Sign remover apologizes
Dr. Ralph Patterson said he viewed the signs as simply picking up litter along a road.
When Dr. Ralph Patterson took two campaign signs along Arkansas Highway 340 at Cooper Road, he didn’t believe what he did was wrong.
Now, he understands his mistake in taking the two “Vote No” signs, he wrote in a message to The Weekly Vista.
Patterson was arrested Aug. 22 and charged with a class A misdemeanor, punishable by up to a year in jail and up to a $2,500 fine. In Arkansas, a class A misdemeanor is the highest classification of misdemeanor, one step below felony classifications. His court date is Sept. 21 at Bentonville District Court.
Patterson has been involved and volunteered with the Property Owners Association for a significant portion of the more than a decade he’s lived here.

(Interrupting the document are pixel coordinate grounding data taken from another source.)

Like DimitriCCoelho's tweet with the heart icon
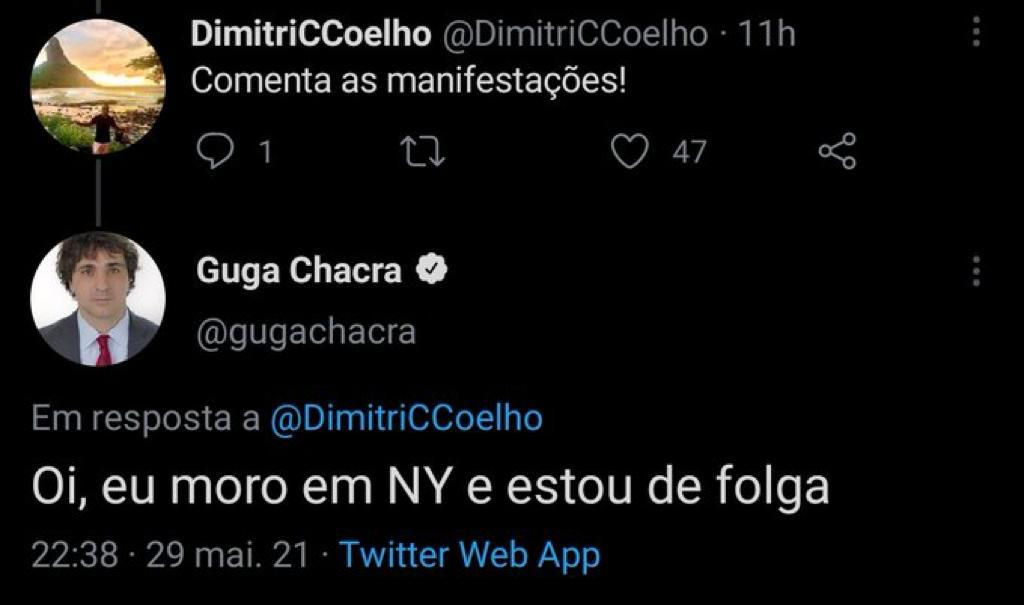This screenshot has width=1024, height=605. pos(629,152)
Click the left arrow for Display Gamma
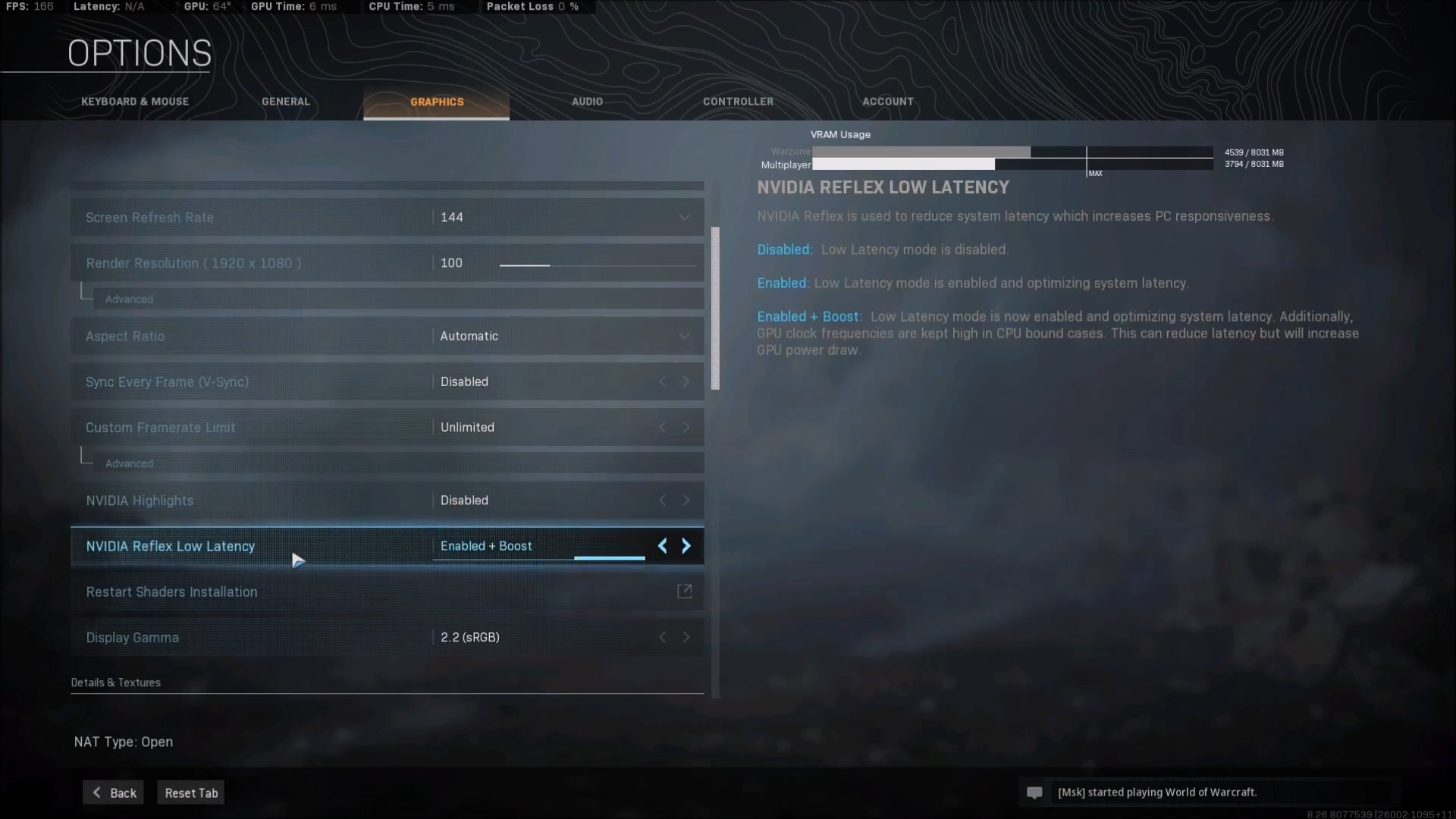 point(663,637)
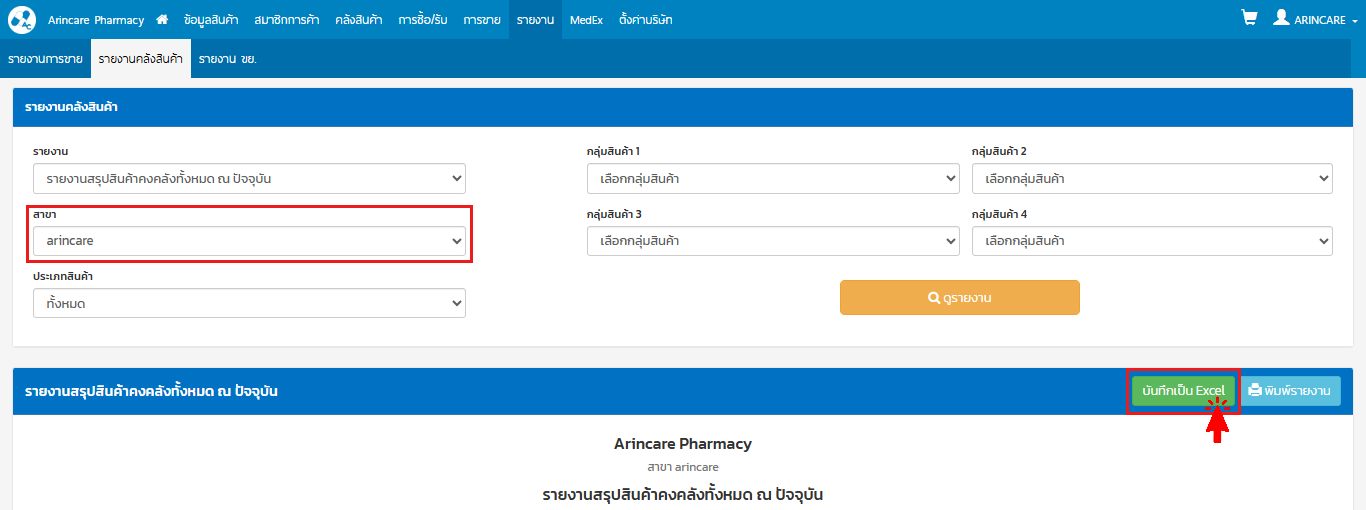Open ตั้งค่าบริษัท company settings menu
This screenshot has width=1366, height=510.
(645, 20)

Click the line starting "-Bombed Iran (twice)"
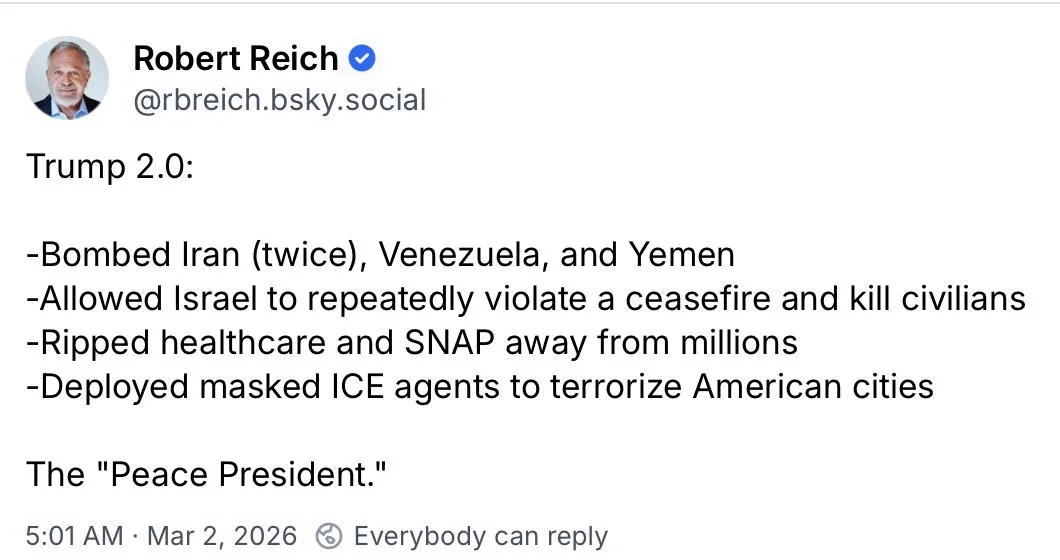[380, 255]
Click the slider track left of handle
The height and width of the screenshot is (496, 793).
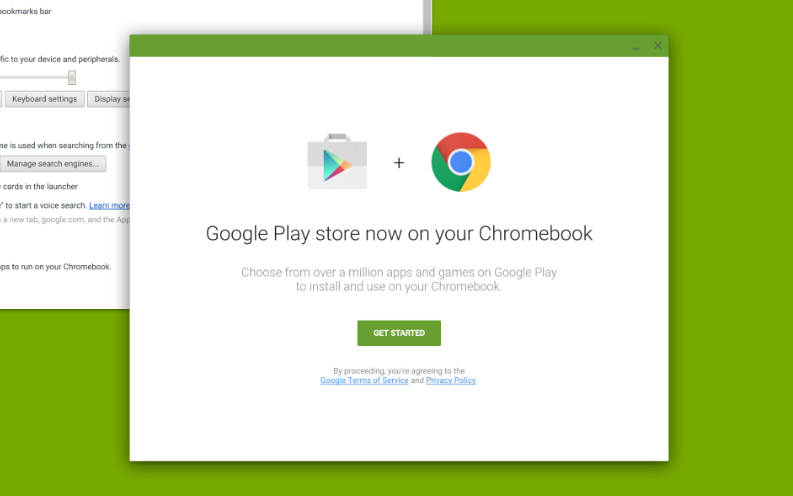pos(34,77)
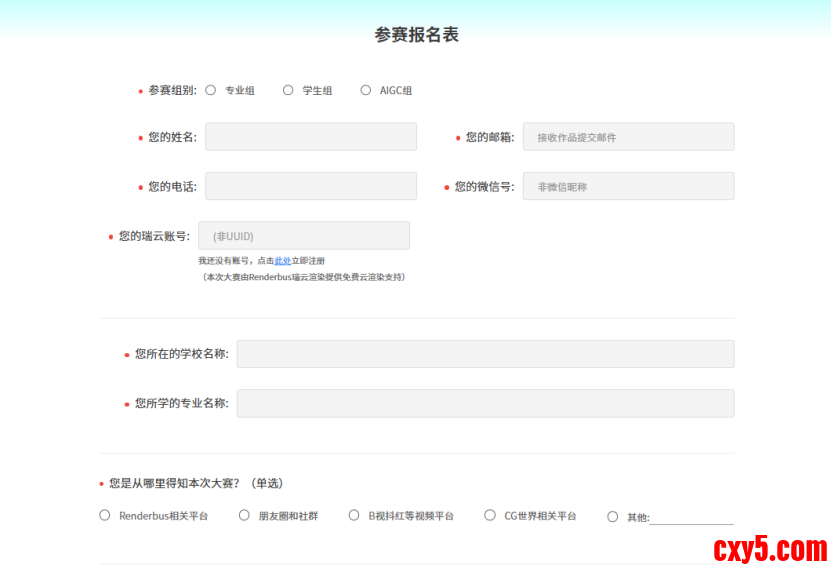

“My action in this instance was not just a once-in-a-lifetime
thing,” he said. “I’m a person who believes in what’s right and trying to make things right.”
While Patterson is in support of the POA assessment increase, he said he would prefer not to see any signs alongside roads. The signs, he said, are doing little to spur discussion, and they’re mostly an eyesore.
“I would love to see an ordinance,” he said, “that doesn’t let you post a political sign anywhere but your own yard.”
Patterson wrote in his email that his thinking at the time was that removing the signs seemed similar to picking up trash on the side of the road.
Patterson said that he thought the signs were against city code — one was located inside the “sight triangle” and, as a result, obstructing views around the corner. The other, he said, was too close to the road. As a result of these apparent violations, Patterson said, he believed the signs needed to be removed.
Additionally, Patterson wrote, the signs didn’t have the name, address and phone number of their owner, as required by city code. The signs’ owner, Jim Parsons, asserts that information was present. That can’t be determined because Patterson placed the signs in the trash.
Parsons, who saw a person take the signs, got a vehicle description and partial license plate number. He reported the incident to the police.
After speaking with police about the incident, Patterson wrote, he was informed that removing the signs was unlawful, and that any code violations he — or anyone else — sees should be reported to the city so that a code enforcement officer can investigate.
Patterson wrote that he now understands what he did was wrong, and that he’d like to apologize to the residents of Bella Vista and ask Parsons for his forgiveness.
“It’s just one of those things,” he said. “It didn’t matter if I was right or not, I shouldn’t have done it.”